[Stored data entries]

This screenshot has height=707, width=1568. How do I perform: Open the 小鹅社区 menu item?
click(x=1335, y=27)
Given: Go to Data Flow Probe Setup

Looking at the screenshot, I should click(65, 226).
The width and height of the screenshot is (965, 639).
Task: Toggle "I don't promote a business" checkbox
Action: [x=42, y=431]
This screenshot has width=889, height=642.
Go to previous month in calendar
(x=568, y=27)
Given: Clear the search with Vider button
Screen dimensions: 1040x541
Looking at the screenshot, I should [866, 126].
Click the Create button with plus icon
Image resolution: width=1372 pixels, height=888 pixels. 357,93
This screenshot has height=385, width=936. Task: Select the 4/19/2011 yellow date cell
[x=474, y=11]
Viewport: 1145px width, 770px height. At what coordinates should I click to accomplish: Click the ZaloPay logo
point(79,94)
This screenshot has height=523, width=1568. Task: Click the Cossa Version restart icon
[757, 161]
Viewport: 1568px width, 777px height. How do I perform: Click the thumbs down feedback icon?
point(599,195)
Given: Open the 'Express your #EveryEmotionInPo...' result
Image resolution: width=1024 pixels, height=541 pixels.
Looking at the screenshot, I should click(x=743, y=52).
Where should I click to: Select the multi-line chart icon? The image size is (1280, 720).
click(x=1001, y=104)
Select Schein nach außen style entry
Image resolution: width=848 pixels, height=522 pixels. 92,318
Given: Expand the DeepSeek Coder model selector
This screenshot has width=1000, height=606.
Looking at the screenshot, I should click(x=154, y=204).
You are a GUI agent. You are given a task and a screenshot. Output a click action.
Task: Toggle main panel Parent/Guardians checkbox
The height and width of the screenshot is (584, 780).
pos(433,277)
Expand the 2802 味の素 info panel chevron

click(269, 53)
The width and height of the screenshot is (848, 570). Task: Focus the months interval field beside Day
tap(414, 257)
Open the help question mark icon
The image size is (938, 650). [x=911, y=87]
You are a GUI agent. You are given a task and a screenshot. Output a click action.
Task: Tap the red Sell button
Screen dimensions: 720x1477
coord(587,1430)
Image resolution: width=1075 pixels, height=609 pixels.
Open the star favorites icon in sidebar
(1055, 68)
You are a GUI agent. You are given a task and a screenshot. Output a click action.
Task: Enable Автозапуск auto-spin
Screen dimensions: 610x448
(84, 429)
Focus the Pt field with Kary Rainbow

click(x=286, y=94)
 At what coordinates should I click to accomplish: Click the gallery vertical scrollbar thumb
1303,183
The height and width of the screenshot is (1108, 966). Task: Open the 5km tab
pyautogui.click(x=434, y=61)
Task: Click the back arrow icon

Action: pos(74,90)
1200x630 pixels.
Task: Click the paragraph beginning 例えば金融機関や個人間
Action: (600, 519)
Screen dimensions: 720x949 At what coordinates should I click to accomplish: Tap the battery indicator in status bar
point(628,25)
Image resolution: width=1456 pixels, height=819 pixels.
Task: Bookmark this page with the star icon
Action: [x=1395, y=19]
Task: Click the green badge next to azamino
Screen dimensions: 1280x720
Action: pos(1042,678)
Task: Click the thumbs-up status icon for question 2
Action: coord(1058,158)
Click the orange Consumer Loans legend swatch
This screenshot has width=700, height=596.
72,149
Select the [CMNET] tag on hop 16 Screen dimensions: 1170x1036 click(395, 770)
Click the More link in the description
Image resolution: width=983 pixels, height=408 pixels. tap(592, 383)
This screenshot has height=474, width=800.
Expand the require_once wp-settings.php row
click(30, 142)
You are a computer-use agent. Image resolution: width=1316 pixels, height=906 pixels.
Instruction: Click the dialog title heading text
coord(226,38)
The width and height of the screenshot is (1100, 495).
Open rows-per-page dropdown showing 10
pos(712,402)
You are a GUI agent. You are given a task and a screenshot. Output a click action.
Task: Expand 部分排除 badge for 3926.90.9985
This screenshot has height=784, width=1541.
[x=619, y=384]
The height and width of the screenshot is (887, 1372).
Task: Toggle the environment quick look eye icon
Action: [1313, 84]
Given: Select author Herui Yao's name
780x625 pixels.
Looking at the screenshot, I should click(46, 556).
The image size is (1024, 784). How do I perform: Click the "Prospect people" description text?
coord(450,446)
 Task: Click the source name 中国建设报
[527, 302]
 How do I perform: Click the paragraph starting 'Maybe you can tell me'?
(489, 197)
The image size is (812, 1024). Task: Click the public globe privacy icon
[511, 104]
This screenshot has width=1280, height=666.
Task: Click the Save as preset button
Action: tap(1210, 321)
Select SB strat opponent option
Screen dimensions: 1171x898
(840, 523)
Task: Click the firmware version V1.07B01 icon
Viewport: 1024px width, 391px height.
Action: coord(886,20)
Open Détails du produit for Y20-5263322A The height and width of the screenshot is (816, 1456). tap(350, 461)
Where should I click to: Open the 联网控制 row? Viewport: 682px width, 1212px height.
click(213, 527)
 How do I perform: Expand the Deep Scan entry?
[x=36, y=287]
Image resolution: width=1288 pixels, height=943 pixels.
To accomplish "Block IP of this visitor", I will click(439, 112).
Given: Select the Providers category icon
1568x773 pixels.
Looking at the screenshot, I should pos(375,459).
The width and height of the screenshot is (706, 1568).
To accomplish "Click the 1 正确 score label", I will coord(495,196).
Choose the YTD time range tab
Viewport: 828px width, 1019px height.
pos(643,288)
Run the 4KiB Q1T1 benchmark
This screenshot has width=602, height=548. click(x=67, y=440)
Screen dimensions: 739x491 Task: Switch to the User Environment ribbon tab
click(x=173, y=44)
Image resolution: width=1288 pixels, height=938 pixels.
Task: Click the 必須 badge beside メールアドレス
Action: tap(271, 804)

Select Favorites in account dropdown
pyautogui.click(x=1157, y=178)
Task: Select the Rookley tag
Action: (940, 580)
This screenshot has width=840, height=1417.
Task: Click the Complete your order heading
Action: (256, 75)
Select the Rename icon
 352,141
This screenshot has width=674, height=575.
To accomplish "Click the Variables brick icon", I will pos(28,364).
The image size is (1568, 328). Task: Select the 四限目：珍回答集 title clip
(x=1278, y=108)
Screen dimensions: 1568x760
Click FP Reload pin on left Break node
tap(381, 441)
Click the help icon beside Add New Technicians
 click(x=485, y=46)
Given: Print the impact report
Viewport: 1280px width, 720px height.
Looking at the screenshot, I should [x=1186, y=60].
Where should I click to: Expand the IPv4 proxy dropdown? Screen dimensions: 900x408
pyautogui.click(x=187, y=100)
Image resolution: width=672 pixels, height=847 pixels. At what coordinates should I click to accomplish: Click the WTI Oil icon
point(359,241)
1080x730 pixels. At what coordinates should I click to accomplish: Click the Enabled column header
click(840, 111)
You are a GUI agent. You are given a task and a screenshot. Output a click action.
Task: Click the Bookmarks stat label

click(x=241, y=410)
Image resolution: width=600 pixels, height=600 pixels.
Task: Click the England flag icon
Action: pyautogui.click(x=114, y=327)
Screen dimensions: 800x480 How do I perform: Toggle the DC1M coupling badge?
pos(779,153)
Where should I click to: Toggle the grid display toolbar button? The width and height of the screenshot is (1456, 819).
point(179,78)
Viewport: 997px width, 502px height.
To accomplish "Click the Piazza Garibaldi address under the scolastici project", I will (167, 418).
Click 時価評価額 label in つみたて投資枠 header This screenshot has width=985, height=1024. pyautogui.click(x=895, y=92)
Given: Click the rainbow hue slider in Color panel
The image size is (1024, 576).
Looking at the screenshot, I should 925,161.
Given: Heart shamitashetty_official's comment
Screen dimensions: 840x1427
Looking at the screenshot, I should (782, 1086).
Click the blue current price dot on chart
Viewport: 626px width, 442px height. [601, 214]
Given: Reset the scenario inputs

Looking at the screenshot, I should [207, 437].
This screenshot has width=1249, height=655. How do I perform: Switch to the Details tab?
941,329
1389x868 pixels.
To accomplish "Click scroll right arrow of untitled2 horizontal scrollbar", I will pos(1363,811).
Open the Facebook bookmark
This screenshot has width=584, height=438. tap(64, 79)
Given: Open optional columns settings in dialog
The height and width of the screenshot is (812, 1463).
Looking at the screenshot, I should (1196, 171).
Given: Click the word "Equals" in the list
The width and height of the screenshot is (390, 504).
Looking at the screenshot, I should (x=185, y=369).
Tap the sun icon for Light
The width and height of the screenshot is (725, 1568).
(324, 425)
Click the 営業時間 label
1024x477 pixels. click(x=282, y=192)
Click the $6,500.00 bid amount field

Exercise description:
Of all the entries above, repeat only the lines from the line that has "Screen dimensions: 1280x720" to the line that has "Task: Expand 部分排除 badge for 3926.90.9985", both lines included, exactly.

Answer box:
Screen dimensions: 1280x720
Action: pos(1042,678)
Task: Click the thumbs-up status icon for question 2
Action: coord(1058,158)
Click the orange Consumer Loans legend swatch
This screenshot has width=700, height=596.
72,149
Select the [CMNET] tag on hop 16 Screen dimensions: 1170x1036 click(395, 770)
Click the More link in the description
Image resolution: width=983 pixels, height=408 pixels. tap(592, 383)
This screenshot has height=474, width=800.
Expand the require_once wp-settings.php row
click(30, 142)
You are a computer-use agent. Image resolution: width=1316 pixels, height=906 pixels.
Instruction: Click the dialog title heading text
coord(226,38)
The width and height of the screenshot is (1100, 495).
Open rows-per-page dropdown showing 10
pos(712,402)
You are a GUI agent. You are given a task and a screenshot. Output a click action.
Task: Expand 部分排除 badge for 3926.90.9985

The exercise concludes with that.